PROMPT:
Looking at the data below, report how many lines contain "Information", with no other words.

Records from a data collection:
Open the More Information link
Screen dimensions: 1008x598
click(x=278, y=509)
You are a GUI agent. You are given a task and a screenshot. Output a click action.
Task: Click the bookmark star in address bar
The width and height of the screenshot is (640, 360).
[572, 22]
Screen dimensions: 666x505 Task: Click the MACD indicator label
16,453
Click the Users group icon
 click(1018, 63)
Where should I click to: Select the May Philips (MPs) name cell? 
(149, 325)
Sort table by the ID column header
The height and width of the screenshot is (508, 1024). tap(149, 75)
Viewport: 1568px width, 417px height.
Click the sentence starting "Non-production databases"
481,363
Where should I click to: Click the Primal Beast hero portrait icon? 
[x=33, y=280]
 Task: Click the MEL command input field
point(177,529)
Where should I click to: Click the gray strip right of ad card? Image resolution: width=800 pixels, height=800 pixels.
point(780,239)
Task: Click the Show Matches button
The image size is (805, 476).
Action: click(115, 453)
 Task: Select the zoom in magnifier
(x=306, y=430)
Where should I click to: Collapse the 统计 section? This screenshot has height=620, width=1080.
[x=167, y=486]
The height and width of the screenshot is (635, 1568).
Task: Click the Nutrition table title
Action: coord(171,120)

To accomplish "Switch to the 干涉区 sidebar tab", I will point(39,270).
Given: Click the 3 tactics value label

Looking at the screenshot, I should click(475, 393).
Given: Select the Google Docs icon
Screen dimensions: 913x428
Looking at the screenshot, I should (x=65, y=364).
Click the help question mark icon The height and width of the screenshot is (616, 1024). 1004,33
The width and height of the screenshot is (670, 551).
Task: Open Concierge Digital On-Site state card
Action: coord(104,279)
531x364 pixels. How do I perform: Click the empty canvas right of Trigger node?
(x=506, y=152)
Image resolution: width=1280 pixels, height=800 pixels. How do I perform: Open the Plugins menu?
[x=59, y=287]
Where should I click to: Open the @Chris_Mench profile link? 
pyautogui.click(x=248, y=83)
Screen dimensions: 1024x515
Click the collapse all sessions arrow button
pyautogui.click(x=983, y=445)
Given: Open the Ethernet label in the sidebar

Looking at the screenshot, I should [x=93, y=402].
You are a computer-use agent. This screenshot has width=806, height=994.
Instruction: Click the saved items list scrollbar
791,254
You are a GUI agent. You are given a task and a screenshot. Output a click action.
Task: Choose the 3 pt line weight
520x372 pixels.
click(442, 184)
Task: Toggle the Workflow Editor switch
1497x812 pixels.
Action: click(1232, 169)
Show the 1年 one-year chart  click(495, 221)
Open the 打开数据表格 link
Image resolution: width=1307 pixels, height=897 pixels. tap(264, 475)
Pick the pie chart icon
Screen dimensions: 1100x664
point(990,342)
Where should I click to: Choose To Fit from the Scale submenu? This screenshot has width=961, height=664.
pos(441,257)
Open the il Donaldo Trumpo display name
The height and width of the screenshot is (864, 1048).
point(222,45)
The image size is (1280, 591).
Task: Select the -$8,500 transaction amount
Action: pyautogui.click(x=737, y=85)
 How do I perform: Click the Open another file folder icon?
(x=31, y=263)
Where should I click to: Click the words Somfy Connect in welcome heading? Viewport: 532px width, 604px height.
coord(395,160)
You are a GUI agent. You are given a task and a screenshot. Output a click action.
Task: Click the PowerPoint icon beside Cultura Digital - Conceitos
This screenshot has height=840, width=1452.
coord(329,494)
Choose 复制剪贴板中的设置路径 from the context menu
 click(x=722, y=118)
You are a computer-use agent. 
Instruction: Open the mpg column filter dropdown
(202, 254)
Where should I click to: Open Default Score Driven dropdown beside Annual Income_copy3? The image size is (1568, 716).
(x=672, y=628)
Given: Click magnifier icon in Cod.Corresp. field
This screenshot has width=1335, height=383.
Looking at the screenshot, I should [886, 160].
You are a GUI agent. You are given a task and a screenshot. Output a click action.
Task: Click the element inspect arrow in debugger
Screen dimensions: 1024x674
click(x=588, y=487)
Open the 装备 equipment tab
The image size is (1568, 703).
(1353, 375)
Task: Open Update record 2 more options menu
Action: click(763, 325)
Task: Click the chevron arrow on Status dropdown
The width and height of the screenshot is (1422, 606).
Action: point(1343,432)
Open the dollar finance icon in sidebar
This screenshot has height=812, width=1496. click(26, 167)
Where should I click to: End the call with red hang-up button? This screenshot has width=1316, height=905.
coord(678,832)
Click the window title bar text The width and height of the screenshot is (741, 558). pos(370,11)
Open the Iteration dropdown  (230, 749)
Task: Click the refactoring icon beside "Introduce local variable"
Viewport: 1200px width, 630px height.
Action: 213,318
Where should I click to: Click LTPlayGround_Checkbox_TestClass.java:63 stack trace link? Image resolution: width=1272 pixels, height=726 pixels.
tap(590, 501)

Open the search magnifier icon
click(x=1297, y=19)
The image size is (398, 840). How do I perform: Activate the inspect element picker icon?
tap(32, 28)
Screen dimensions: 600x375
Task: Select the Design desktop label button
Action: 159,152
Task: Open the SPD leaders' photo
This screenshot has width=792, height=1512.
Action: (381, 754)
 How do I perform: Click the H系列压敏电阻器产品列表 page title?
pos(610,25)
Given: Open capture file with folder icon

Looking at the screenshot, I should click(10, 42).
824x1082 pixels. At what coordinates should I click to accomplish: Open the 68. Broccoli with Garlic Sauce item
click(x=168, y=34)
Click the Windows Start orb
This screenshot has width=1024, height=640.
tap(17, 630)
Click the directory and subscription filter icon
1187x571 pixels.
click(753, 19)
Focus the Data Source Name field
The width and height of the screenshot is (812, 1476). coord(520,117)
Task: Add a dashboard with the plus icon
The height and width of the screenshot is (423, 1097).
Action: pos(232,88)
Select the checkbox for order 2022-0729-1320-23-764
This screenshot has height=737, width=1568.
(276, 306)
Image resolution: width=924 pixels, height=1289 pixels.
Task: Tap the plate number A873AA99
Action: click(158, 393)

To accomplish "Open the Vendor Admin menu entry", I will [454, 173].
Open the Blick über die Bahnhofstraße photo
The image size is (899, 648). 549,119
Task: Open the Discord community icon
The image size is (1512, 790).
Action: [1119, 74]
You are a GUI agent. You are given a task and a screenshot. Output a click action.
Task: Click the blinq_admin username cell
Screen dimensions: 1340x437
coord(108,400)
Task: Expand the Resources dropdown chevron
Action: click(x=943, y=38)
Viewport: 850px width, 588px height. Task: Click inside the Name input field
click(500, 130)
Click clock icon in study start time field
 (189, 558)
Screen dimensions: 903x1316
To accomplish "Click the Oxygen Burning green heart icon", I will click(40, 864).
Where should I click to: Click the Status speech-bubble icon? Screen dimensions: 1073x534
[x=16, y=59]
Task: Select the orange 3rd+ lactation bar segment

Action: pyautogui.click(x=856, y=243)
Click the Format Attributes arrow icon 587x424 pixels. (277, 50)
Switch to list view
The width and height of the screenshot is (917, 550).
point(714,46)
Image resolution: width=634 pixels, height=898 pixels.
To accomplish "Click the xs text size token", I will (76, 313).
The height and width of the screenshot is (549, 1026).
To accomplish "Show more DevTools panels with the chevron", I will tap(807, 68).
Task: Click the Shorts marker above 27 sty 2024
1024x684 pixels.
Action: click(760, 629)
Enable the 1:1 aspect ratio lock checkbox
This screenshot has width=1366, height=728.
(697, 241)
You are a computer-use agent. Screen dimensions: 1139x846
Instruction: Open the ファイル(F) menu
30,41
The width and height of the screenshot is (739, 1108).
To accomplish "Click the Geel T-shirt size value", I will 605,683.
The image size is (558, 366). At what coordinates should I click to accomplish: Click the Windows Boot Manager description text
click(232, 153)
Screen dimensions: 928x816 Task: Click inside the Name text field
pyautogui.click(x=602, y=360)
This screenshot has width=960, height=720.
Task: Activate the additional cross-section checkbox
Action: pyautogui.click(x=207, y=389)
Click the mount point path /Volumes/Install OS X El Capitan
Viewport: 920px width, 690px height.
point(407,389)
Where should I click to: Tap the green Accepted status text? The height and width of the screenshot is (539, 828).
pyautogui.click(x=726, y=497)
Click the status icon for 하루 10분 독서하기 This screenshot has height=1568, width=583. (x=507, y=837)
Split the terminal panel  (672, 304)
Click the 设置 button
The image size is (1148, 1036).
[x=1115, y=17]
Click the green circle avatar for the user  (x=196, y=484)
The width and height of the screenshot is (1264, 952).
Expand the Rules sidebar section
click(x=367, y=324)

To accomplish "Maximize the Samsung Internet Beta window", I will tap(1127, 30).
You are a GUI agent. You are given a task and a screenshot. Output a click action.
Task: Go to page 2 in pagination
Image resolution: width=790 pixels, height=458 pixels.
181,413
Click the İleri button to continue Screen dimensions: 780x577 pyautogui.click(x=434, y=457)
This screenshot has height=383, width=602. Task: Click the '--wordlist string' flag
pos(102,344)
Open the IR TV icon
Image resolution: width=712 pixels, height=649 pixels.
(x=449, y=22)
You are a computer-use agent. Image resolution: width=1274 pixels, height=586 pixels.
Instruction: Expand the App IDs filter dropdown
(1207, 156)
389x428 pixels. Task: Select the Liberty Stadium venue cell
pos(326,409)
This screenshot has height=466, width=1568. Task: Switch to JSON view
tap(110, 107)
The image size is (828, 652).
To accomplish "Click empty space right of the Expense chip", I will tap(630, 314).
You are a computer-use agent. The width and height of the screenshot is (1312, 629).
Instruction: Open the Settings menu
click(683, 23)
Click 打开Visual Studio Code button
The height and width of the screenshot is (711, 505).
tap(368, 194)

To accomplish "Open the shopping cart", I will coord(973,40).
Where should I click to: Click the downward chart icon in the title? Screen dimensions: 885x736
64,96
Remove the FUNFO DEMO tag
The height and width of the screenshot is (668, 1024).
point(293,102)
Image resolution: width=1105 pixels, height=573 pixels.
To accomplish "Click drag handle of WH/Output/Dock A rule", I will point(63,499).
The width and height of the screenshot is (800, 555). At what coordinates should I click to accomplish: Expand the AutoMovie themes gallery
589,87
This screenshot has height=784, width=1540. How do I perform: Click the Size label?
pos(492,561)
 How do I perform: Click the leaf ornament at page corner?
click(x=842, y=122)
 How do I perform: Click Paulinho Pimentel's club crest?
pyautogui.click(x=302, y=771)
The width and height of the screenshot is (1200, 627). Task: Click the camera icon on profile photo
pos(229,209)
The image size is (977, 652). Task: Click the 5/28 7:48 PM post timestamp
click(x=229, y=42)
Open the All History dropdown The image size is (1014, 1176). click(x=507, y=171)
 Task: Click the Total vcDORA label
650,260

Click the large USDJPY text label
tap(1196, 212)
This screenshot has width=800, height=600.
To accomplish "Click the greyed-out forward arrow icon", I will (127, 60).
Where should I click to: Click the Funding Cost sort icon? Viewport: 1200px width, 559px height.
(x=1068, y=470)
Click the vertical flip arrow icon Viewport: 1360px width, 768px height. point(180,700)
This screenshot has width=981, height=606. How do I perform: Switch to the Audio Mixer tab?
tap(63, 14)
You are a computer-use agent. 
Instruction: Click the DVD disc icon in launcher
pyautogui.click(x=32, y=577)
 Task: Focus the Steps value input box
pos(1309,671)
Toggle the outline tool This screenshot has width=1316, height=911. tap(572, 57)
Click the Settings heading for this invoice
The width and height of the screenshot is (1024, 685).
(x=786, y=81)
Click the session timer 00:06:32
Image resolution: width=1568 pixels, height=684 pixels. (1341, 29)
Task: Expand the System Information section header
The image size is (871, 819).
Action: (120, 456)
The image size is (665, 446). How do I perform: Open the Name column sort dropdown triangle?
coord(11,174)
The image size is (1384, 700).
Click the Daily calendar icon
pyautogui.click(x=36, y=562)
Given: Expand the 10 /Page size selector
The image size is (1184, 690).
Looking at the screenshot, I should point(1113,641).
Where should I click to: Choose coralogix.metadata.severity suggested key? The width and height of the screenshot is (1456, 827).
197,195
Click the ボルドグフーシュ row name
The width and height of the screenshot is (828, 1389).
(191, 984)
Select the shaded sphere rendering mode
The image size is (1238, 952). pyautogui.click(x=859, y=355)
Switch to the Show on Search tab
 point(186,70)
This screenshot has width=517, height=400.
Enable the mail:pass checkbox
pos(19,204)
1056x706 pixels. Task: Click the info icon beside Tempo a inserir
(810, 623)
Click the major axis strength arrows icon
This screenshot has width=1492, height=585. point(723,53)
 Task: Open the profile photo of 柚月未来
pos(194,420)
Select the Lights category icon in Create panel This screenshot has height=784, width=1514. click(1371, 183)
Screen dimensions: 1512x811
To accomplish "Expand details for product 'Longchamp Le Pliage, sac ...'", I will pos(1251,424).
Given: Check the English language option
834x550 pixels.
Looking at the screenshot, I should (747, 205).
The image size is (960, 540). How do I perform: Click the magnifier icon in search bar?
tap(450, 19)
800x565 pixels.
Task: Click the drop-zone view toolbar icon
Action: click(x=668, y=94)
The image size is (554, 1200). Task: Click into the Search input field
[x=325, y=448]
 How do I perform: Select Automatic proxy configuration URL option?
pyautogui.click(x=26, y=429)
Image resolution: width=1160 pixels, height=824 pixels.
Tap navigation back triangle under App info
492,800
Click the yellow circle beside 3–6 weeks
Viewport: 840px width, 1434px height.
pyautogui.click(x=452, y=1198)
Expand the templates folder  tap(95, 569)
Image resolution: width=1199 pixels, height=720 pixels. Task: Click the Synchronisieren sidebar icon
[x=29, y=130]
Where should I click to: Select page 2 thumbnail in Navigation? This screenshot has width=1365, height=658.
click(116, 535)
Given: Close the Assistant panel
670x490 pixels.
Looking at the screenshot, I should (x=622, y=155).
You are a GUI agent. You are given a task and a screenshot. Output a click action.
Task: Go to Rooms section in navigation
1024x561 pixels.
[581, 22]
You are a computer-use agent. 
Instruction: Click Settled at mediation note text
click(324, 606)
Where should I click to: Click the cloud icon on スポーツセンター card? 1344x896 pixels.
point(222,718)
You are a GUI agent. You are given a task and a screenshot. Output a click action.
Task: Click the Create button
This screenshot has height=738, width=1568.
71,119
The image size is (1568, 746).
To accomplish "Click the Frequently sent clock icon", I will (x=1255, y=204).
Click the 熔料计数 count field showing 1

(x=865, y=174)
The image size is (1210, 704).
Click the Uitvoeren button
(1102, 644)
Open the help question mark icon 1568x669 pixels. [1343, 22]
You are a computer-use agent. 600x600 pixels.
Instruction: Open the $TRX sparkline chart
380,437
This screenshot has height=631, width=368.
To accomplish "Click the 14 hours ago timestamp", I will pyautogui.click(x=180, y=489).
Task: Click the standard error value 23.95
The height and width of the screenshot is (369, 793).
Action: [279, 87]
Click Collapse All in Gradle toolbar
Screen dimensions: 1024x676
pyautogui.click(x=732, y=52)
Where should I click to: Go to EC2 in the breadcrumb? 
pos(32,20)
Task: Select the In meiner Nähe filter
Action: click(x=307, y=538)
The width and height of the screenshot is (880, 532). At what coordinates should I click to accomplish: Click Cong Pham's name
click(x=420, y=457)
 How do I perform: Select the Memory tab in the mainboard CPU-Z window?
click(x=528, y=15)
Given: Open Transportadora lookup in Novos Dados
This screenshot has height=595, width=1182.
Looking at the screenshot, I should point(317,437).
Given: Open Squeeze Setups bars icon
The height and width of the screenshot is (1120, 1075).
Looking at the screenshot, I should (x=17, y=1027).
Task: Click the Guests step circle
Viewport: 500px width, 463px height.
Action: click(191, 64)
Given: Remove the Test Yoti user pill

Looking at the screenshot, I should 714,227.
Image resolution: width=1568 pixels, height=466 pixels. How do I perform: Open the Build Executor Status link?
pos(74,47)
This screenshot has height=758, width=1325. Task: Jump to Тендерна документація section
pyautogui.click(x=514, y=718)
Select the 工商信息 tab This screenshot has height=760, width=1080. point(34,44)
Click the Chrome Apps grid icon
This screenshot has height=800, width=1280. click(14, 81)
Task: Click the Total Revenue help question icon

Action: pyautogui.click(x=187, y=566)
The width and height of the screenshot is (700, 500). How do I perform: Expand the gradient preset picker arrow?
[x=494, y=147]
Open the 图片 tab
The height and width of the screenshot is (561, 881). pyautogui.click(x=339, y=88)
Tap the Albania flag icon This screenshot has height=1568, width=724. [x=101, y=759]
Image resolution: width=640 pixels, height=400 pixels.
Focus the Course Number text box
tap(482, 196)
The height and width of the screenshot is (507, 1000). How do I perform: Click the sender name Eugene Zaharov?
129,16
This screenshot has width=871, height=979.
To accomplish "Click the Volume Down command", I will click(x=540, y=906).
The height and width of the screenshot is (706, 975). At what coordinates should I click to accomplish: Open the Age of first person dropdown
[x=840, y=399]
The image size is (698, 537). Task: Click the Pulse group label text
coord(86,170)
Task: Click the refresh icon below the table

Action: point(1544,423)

RESPONSE TO THE EXERCISE:
2